A atuação de facções criminosas em Cabedelo, na Região Metropolitana de João Pessoa, ganhou repercussão nacional após reportagem exibida pelo Fantástico, da TV Globo, neste domingo (10). Nesta segunda-feira (11), o secretário de Segurança Pública da Paraíba, Jean Nunes, afirmou que a relação entre o crime organizado e o poder público tem sido um dos principais entraves no enfrentamento às organizações criminosas no estado.

Em entrevista à TV Cabo Branco, o secretário reconheceu a dificuldade imposta pela influência do crime em setores institucionais, mas destacou que as forças de segurança seguem atuando em cooperação com outros órgãos.

“A correlação entre o crime e o poder público dificulta naturalmente o trabalho, mas não impede. A gente tem feito nossa parte enquanto segurança pública em cooperação com atores como Ministério Público, Poder Judiciário, Polícia Federal”, declarou Jean Nunes.

Segundo ele, desde o fim de 2023, quando as forças de segurança começaram a identificar uma intensificação da atuação de facções na Região Metropolitana de João Pessoa, mais de 200 pessoas ligadas ao crime organizado já foram presas.

De acordo com o secretário, operações realizadas em parceria entre a Polícia Civil da Paraíba, o Gaeco (Grupo de Atuação Especial Contra o Crime Organizado), além de forças de segurança de outros estados, resultaram em dezenas de prisões.

“Em 2024 tivemos uma série de operações realizadas. A Polícia Civil com o Gaeco realizaram fora do estado 98 prisões de pessoas relacionadas ao crime organizado, além de ações em Cabedelo. Em 2025, foram 110 prisões”, afirmou.

Jean Nunes também confirmou participação, nesta terça-feira (12), no lançamento do programa federal “Brasil Contra o Crime Organizado”, iniciativa do governo federal que prevê cerca de R$ 11 bilhões em investimentos para reforçar o combate às facções criminosas no país.

A reportagem exibida pelo Fantástico revelou que Cabedelo estaria sob influência de uma facção criminosa comandada à distância a partir do Complexo do Alemão, no Rio de Janeiro, com ligação ao Comando Vermelho.

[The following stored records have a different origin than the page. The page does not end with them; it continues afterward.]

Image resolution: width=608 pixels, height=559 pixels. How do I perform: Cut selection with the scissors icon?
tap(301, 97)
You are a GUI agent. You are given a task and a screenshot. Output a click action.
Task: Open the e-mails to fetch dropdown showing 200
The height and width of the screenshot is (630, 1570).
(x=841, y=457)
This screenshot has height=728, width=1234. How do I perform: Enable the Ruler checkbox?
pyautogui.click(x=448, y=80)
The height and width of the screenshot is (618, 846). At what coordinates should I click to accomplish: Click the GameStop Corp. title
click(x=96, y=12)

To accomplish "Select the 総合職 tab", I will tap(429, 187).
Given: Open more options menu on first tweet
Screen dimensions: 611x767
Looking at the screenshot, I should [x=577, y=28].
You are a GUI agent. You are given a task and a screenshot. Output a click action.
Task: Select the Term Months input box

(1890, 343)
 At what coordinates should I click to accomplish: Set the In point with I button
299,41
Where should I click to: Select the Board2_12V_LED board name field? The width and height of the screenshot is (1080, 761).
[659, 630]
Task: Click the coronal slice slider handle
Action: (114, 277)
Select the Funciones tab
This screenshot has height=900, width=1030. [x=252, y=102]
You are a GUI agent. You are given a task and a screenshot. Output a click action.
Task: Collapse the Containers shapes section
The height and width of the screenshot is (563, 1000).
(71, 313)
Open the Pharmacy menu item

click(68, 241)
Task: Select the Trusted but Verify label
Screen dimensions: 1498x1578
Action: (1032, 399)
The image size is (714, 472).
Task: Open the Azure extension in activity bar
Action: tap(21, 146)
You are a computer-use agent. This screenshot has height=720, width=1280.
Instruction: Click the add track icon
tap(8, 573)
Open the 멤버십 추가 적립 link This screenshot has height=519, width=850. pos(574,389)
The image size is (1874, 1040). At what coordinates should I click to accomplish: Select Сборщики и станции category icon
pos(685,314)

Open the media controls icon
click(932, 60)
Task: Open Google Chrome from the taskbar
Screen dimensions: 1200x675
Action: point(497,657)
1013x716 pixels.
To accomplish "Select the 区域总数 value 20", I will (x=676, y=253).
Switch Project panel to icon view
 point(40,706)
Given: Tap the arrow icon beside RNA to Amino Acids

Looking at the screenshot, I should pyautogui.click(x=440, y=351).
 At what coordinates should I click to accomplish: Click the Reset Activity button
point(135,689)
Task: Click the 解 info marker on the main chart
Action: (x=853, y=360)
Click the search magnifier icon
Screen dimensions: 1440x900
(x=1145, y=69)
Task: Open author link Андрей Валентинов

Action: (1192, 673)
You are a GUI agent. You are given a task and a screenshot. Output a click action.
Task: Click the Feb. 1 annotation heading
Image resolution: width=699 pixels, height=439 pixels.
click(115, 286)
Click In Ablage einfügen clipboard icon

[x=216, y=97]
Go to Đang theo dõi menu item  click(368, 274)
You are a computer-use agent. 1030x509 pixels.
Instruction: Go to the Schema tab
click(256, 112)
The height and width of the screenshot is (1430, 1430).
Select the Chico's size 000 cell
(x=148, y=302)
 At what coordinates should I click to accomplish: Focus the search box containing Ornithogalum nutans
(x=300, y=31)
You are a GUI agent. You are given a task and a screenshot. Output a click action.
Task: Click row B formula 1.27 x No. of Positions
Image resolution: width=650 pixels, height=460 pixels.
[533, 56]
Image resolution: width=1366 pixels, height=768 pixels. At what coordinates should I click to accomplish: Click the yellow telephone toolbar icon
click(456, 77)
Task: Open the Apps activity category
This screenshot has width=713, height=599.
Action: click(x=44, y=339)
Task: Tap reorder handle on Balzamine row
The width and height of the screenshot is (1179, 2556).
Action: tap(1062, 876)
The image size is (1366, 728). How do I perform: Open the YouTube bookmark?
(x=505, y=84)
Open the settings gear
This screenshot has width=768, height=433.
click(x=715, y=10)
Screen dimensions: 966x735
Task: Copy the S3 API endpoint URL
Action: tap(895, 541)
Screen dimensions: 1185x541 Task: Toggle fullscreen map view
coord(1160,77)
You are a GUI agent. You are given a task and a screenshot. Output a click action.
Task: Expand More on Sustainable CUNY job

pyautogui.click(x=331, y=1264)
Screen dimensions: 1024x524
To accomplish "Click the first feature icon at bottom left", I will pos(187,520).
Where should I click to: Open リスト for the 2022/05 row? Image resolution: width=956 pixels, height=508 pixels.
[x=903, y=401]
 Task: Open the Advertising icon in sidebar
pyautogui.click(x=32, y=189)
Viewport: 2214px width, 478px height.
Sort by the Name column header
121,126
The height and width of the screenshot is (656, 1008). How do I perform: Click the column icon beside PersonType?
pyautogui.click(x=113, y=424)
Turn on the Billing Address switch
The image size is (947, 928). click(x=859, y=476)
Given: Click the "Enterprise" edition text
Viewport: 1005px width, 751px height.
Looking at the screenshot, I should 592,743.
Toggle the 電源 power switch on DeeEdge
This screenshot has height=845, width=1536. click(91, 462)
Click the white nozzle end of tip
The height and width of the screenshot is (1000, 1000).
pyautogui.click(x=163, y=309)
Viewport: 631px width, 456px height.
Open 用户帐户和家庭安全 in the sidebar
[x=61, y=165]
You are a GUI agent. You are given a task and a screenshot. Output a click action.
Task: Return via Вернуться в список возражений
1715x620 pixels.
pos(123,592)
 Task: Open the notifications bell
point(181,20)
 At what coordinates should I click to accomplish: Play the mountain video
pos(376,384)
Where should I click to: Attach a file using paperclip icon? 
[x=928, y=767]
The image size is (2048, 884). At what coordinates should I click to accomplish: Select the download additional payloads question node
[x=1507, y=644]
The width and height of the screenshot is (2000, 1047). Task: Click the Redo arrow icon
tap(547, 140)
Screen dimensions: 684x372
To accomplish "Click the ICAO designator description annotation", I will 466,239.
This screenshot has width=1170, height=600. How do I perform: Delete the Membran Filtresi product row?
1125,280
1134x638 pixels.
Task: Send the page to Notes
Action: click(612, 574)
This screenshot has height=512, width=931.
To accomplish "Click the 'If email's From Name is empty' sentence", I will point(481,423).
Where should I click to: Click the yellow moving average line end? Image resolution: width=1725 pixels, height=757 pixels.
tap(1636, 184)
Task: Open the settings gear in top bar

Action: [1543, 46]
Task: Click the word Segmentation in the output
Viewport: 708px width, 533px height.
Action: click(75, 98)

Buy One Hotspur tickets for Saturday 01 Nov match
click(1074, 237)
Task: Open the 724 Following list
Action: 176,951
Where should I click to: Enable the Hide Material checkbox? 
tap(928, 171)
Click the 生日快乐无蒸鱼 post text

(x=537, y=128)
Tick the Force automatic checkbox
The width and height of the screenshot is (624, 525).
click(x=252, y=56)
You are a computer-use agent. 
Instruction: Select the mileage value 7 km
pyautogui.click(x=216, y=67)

Segundo a investigação apresentada pelo programa, criminosos passaram a exercer influência direta sobre a rotina dos moradores, impondo regras e ampliando o domínio territorial no município, conhecido por praias e pelo turismo.

A reportagem destacou ainda que mais de dez operações da Polícia Federal e do Ministério Público já foram realizadas para combater corrupção e o avanço do crime organizado na cidade.

Um dos nomes mais citados nas investigações é o de Flávio de Lima Monteiro, conhecido como Fatoka, de 43 anos.

De acordo com autoridades, ele iniciou sua trajetória criminosa na facção Nova Okaida, na Paraíba, e posteriormente teria fundado a Tropa do Amigão, apontada como um braço do Comando Vermelho no Nordeste.

Contra Fatoka existem 13 mandados de prisão, relacionados a crimes como tráfico de drogas, homicídios e organização criminosa.

Ele chegou a ser preso no Presídio de Segurança Máxima da Paraíba, mas fugiu em setembro de 2018 durante uma fuga em massa que envolveu 92 detentos, com uso de explosivos.

Nas ruas de Cabedelo, pichações com siglas ligadas ao Comando Vermelho e referências a Fatoka aparecem, segundo investigações, como marcações de domínio territorial da facção.